Analysis of the molecular forms detected for GB1 Val39Met grown in the Met auxotroph RF11. Molecular species: GB1 Val39Met calculated mass is 6181 Da and detected is 6180 Da; GB1 Val39SeM calculated mass is 6228 Da and detected is 6227 Da. Other putative assignments are: GB1 Val39CF3Sem calculated molecular mass is 6282 Da, GB1 Val39Met with a loss of a methyl group is 6166 Da, GB1 Val39Met with a loss of water is 6161 Da; and GB1 Val39Met with acetylation or an acetonitrile adduct is 6221 Da. (A) Deconvoluted mass spectrum showing GB1 Val39Met grown with solely 22 μM Met. (B) Deconvoluted mass spectrum showing GB1 Val39Met grown with 22 μM Met and 200 μM TFSeM. (C) Deconvoluted mass spectrum showing GB1 Val39Met grown with solely 200 μM TFSeM. (D) ESI-MS spectrum of the peptide QYANDNG(SeM)DGEWTYDDATK derived from trypsin digestion of the sample shown in panel B. The observed isotope pattern matches the calculated one (the predicted pattern is not shown).

Figure 15

Proposed metabolic path for recycling TFSeM into SeM.

Figure 16

HPLC elution profiles of MAT time-dependent reactions with (A) TFSeM (as 7b) or (B) SeM as substrates.

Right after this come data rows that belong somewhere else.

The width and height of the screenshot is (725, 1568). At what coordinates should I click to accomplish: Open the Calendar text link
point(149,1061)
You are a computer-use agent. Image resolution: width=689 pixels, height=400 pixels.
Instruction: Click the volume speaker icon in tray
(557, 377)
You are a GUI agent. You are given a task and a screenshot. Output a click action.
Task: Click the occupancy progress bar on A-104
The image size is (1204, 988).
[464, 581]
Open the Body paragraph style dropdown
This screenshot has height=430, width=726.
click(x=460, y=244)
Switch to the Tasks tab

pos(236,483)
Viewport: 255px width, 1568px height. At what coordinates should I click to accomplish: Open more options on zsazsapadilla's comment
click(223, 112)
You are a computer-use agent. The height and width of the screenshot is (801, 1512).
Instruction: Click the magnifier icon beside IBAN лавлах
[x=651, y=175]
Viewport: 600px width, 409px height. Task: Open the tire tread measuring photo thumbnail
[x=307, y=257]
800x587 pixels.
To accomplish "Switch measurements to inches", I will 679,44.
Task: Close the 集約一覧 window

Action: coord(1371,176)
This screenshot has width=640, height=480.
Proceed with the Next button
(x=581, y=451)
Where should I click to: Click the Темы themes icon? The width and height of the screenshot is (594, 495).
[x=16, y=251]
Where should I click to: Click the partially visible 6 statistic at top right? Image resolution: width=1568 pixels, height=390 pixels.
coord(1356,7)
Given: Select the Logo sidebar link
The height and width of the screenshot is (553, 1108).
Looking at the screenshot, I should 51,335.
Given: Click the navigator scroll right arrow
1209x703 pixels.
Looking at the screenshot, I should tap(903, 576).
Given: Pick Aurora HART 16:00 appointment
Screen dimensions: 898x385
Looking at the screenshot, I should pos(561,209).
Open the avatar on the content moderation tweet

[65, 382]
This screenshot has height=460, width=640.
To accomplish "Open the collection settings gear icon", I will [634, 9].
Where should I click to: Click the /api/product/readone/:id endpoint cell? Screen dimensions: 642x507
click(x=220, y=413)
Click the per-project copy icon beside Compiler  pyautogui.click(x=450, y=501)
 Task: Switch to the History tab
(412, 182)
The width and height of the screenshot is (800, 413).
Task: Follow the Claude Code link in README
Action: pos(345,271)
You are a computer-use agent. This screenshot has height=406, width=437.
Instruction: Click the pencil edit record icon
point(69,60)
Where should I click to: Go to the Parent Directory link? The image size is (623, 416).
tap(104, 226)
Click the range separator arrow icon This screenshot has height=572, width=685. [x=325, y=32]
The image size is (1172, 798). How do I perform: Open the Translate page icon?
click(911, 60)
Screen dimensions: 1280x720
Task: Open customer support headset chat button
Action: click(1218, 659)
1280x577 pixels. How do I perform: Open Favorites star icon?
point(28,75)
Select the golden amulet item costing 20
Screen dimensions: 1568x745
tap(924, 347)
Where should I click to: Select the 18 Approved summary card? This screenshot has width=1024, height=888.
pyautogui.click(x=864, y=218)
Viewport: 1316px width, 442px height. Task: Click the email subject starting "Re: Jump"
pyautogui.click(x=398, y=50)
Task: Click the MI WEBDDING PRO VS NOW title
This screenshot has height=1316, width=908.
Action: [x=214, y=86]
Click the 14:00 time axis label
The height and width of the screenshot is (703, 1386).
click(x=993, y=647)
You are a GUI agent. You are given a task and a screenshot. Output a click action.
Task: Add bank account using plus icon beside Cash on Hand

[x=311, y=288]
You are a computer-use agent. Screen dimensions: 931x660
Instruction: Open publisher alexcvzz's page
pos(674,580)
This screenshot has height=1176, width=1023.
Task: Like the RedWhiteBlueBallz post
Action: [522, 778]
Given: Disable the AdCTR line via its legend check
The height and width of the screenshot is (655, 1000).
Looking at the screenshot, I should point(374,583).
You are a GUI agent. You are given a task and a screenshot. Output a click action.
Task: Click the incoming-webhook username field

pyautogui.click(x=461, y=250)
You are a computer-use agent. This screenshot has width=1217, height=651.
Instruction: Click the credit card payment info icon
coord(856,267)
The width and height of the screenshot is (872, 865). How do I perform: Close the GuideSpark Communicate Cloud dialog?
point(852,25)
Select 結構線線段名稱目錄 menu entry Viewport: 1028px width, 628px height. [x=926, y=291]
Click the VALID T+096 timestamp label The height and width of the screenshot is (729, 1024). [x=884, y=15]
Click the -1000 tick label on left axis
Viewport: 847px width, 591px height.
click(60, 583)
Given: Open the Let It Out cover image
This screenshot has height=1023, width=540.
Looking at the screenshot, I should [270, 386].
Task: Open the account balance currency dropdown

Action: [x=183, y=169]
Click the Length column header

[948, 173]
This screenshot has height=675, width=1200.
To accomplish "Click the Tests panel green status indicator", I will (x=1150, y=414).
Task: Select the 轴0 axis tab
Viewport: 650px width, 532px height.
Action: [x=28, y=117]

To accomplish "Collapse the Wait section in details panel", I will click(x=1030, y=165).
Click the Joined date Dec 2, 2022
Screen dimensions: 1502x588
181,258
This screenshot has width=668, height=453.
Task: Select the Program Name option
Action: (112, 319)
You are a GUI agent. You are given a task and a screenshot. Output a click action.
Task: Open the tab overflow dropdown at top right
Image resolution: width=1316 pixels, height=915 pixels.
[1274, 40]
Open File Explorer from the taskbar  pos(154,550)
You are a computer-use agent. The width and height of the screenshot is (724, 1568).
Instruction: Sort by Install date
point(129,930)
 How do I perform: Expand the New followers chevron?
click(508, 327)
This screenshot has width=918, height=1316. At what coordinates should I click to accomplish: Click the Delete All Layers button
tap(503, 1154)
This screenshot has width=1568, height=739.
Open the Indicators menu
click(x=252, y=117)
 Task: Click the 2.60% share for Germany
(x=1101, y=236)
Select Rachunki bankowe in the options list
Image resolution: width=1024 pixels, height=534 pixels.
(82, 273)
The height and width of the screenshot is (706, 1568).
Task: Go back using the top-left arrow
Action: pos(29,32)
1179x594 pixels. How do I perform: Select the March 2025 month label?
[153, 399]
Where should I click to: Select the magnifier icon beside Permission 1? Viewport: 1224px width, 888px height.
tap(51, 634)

Authentic standard compounds are shown in the black dotted traces. Elution times in minutes are as follows: 3.7 (ATP); 4.2 (ADP); 7.8 (AMP); 11.5 (SAM); 9.8 and 12.3 (SeSAM); 18.2 (adenine); 21.8 (SAH); 25.2 (tryptophan IS); 29.7 (MTA); 31.3 (SeMTA). TFSeM resulted in no apparent formation of TFSeSAM or SeSAM over the course of 60 min, whereas SeM was converted to SeSAM by MAT as evidenced by the time-dependent formation of SeSAM (elution times of 9.8 and 12.3 min). The two elution times for SeSAM match that of the authentic standard; under Method 1 conditions SeSAM elutes as one sharp, defined peak, indicating the double peak is a result of the chromatographic conditions.

Figure 17

Extracted ion chromatograms for (A) SeM (m/z 198.1) and (B) TFSeM (m/z 252.0) in time-dependent reactions with E. coli B834(DE3)pLysS crude lysate. Both SeM and TFSeM are consumed as a function of time.